====== AVAILABLE DATA ======

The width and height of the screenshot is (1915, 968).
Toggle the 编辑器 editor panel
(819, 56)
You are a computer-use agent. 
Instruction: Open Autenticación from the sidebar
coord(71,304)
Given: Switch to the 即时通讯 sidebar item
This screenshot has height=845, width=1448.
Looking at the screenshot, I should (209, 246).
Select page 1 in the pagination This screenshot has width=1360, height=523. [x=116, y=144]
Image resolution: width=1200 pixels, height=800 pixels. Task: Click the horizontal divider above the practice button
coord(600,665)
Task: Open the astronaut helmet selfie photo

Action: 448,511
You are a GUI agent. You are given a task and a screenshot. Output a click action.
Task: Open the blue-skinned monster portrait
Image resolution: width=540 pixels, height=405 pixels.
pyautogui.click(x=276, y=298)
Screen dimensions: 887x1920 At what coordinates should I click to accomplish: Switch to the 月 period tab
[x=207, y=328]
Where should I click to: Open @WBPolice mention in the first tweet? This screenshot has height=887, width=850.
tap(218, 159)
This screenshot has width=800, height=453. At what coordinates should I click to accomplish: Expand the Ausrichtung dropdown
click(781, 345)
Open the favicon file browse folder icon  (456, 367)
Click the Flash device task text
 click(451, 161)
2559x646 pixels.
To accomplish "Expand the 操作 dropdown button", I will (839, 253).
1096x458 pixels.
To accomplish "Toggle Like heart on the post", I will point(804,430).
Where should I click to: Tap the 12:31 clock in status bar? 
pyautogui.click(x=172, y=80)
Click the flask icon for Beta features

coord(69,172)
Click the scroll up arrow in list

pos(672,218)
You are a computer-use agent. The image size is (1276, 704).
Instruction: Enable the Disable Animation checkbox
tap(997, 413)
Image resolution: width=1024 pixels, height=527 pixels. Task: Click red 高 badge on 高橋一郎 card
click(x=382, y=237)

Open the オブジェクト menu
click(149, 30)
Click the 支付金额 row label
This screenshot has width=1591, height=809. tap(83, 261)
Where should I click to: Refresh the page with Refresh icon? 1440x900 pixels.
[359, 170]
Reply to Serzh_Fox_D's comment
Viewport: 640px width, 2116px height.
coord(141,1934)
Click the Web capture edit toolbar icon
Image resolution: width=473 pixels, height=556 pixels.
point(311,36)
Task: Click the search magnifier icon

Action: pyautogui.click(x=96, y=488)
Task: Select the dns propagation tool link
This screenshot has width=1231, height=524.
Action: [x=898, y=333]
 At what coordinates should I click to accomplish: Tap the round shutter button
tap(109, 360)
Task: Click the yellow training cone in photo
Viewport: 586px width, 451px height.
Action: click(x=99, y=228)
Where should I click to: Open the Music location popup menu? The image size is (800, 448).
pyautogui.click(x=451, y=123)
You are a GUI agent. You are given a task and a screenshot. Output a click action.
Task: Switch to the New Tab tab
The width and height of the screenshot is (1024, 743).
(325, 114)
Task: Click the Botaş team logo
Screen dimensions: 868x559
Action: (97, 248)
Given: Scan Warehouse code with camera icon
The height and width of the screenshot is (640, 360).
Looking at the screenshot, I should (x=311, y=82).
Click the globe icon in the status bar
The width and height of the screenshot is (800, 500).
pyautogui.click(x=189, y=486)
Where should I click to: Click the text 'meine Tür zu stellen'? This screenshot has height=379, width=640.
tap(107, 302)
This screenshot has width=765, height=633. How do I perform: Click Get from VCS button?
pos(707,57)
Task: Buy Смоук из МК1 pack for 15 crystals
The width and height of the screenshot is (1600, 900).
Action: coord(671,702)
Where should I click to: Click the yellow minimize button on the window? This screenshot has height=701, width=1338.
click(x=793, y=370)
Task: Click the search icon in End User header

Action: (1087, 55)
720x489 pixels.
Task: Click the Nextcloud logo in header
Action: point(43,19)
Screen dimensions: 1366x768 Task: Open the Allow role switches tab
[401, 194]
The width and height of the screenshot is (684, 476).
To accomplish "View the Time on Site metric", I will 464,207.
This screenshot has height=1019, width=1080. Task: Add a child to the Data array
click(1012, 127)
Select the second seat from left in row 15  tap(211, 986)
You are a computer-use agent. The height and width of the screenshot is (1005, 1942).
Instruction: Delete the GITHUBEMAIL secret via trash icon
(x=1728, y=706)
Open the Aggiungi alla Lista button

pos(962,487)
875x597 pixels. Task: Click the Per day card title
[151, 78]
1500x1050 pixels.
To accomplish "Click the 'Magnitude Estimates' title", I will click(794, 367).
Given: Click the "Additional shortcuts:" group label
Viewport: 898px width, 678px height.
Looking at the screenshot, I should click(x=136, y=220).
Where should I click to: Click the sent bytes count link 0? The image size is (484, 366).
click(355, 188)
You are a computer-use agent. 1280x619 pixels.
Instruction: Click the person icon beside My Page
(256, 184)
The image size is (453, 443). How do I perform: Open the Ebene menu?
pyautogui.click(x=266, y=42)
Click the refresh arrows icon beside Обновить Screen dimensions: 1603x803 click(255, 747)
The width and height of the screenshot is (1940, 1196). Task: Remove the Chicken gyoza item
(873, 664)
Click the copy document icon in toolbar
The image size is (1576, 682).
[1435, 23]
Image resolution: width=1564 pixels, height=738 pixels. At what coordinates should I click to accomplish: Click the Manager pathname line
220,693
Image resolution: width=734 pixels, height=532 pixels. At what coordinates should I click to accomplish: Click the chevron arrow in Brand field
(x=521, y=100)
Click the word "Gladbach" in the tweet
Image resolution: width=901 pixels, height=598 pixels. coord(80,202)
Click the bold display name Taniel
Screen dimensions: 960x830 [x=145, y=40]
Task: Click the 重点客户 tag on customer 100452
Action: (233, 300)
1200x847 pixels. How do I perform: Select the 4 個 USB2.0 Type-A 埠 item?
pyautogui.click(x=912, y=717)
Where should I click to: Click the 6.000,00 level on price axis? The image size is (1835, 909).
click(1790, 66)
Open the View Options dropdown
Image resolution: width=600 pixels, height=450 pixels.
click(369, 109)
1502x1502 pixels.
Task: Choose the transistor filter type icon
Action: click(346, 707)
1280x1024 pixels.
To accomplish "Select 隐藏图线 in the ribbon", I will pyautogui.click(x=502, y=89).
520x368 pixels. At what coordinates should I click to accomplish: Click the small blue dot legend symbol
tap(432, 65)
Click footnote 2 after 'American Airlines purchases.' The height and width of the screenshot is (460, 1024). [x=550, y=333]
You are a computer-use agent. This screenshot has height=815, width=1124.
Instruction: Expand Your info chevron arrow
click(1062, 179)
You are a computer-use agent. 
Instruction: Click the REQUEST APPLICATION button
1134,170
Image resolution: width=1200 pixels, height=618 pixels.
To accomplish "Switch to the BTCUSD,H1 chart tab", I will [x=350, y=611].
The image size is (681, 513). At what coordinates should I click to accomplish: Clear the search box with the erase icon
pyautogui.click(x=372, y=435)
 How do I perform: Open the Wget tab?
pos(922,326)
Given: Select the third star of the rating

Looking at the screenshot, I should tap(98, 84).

======

| YOUR GOAL |
Reproduce the data. Keep it exact.

| SOLUTION TO THIS PROBLEM |
The width and height of the screenshot is (1915, 968).
Toggle the 编辑器 editor panel
(819, 56)
You are a computer-use agent. 
Instruction: Open Autenticación from the sidebar
coord(71,304)
Given: Switch to the 即时通讯 sidebar item
This screenshot has height=845, width=1448.
Looking at the screenshot, I should (209, 246).
Select page 1 in the pagination This screenshot has width=1360, height=523. [x=116, y=144]
Image resolution: width=1200 pixels, height=800 pixels. Task: Click the horizontal divider above the practice button
coord(600,665)
Task: Open the astronaut helmet selfie photo

Action: 448,511
You are a GUI agent. You are given a task and a screenshot. Output a click action.
Task: Open the blue-skinned monster portrait
Image resolution: width=540 pixels, height=405 pixels.
pyautogui.click(x=276, y=298)
Screen dimensions: 887x1920 At what coordinates should I click to accomplish: Switch to the 月 period tab
[x=207, y=328]
Where should I click to: Open @WBPolice mention in the first tweet? This screenshot has height=887, width=850.
tap(218, 159)
This screenshot has width=800, height=453. At what coordinates should I click to accomplish: Expand the Ausrichtung dropdown
click(781, 345)
Open the favicon file browse folder icon  (456, 367)
Click the Flash device task text
 click(451, 161)
2559x646 pixels.
To accomplish "Expand the 操作 dropdown button", I will (839, 253).
1096x458 pixels.
To accomplish "Toggle Like heart on the post", I will point(804,430).
Where should I click to: Tap the 12:31 clock in status bar? 
pyautogui.click(x=172, y=80)
Click the flask icon for Beta features

coord(69,172)
Click the scroll up arrow in list

pos(672,218)
You are a computer-use agent. The image size is (1276, 704).
Instruction: Enable the Disable Animation checkbox
tap(997, 413)
Image resolution: width=1024 pixels, height=527 pixels. Task: Click red 高 badge on 高橋一郎 card
click(x=382, y=237)

Open the オブジェクト menu
click(149, 30)
Click the 支付金额 row label
This screenshot has width=1591, height=809. tap(83, 261)
Where should I click to: Refresh the page with Refresh icon? 1440x900 pixels.
[359, 170]
Reply to Serzh_Fox_D's comment
Viewport: 640px width, 2116px height.
coord(141,1934)
Click the Web capture edit toolbar icon
Image resolution: width=473 pixels, height=556 pixels.
point(311,36)
Task: Click the search magnifier icon

Action: pyautogui.click(x=96, y=488)
Task: Select the dns propagation tool link
This screenshot has width=1231, height=524.
Action: [x=898, y=333]
 At what coordinates should I click to accomplish: Tap the round shutter button
tap(109, 360)
Task: Click the yellow training cone in photo
Viewport: 586px width, 451px height.
Action: click(x=99, y=228)
Where should I click to: Open the Music location popup menu? The image size is (800, 448).
pyautogui.click(x=451, y=123)
You are a GUI agent. You are given a task and a screenshot. Output a click action.
Task: Switch to the New Tab tab
The width and height of the screenshot is (1024, 743).
(325, 114)
Task: Click the Botaş team logo
Screen dimensions: 868x559
Action: (97, 248)
Given: Scan Warehouse code with camera icon
The height and width of the screenshot is (640, 360).
Looking at the screenshot, I should (x=311, y=82).
Click the globe icon in the status bar
The width and height of the screenshot is (800, 500).
pyautogui.click(x=189, y=486)
Where should I click to: Click the text 'meine Tür zu stellen'? This screenshot has height=379, width=640.
tap(107, 302)
This screenshot has width=765, height=633. How do I perform: Click Get from VCS button?
pos(707,57)
Task: Buy Смоук из МК1 pack for 15 crystals
The width and height of the screenshot is (1600, 900).
Action: coord(671,702)
Where should I click to: Click the yellow minimize button on the window? This screenshot has height=701, width=1338.
click(x=793, y=370)
Task: Click the search icon in End User header

Action: (1087, 55)
720x489 pixels.
Task: Click the Nextcloud logo in header
Action: point(43,19)
Screen dimensions: 1366x768 Task: Open the Allow role switches tab
[401, 194]
The width and height of the screenshot is (684, 476).
To accomplish "View the Time on Site metric", I will 464,207.
This screenshot has height=1019, width=1080. Task: Add a child to the Data array
click(1012, 127)
Select the second seat from left in row 15  tap(211, 986)
You are a computer-use agent. The height and width of the screenshot is (1005, 1942).
Instruction: Delete the GITHUBEMAIL secret via trash icon
(x=1728, y=706)
Open the Aggiungi alla Lista button

pos(962,487)
875x597 pixels. Task: Click the Per day card title
[151, 78]
1500x1050 pixels.
To accomplish "Click the 'Magnitude Estimates' title", I will click(794, 367).
Given: Click the "Additional shortcuts:" group label
Viewport: 898px width, 678px height.
Looking at the screenshot, I should click(x=136, y=220).
Where should I click to: Click the sent bytes count link 0? The image size is (484, 366).
click(355, 188)
You are a computer-use agent. 1280x619 pixels.
Instruction: Click the person icon beside My Page
(256, 184)
The image size is (453, 443). How do I perform: Open the Ebene menu?
pyautogui.click(x=266, y=42)
Click the refresh arrows icon beside Обновить Screen dimensions: 1603x803 click(255, 747)
The width and height of the screenshot is (1940, 1196). Task: Remove the Chicken gyoza item
(873, 664)
Click the copy document icon in toolbar
The image size is (1576, 682).
[1435, 23]
Image resolution: width=1564 pixels, height=738 pixels. At what coordinates should I click to accomplish: Click the Manager pathname line
220,693
Image resolution: width=734 pixels, height=532 pixels. At what coordinates should I click to accomplish: Click the chevron arrow in Brand field
(x=521, y=100)
Click the word "Gladbach" in the tweet
Image resolution: width=901 pixels, height=598 pixels. coord(80,202)
Click the bold display name Taniel
Screen dimensions: 960x830 [x=145, y=40]
Task: Click the 重点客户 tag on customer 100452
Action: (233, 300)
1200x847 pixels. How do I perform: Select the 4 個 USB2.0 Type-A 埠 item?
pyautogui.click(x=912, y=717)
Where should I click to: Click the 6.000,00 level on price axis? The image size is (1835, 909).
click(1790, 66)
Open the View Options dropdown
Image resolution: width=600 pixels, height=450 pixels.
click(369, 109)
1502x1502 pixels.
Task: Choose the transistor filter type icon
Action: click(346, 707)
1280x1024 pixels.
To accomplish "Select 隐藏图线 in the ribbon", I will pyautogui.click(x=502, y=89).
520x368 pixels. At what coordinates should I click to accomplish: Click the small blue dot legend symbol
tap(432, 65)
Click footnote 2 after 'American Airlines purchases.' The height and width of the screenshot is (460, 1024). [x=550, y=333]
You are a computer-use agent. This screenshot has height=815, width=1124.
Instruction: Expand Your info chevron arrow
click(1062, 179)
You are a computer-use agent. 
Instruction: Click the REQUEST APPLICATION button
1134,170
Image resolution: width=1200 pixels, height=618 pixels.
To accomplish "Switch to the BTCUSD,H1 chart tab", I will [x=350, y=611].
The image size is (681, 513). At what coordinates should I click to accomplish: Clear the search box with the erase icon
pyautogui.click(x=372, y=435)
 How do I perform: Open the Wget tab?
pos(922,326)
Given: Select the third star of the rating

Looking at the screenshot, I should tap(98, 84).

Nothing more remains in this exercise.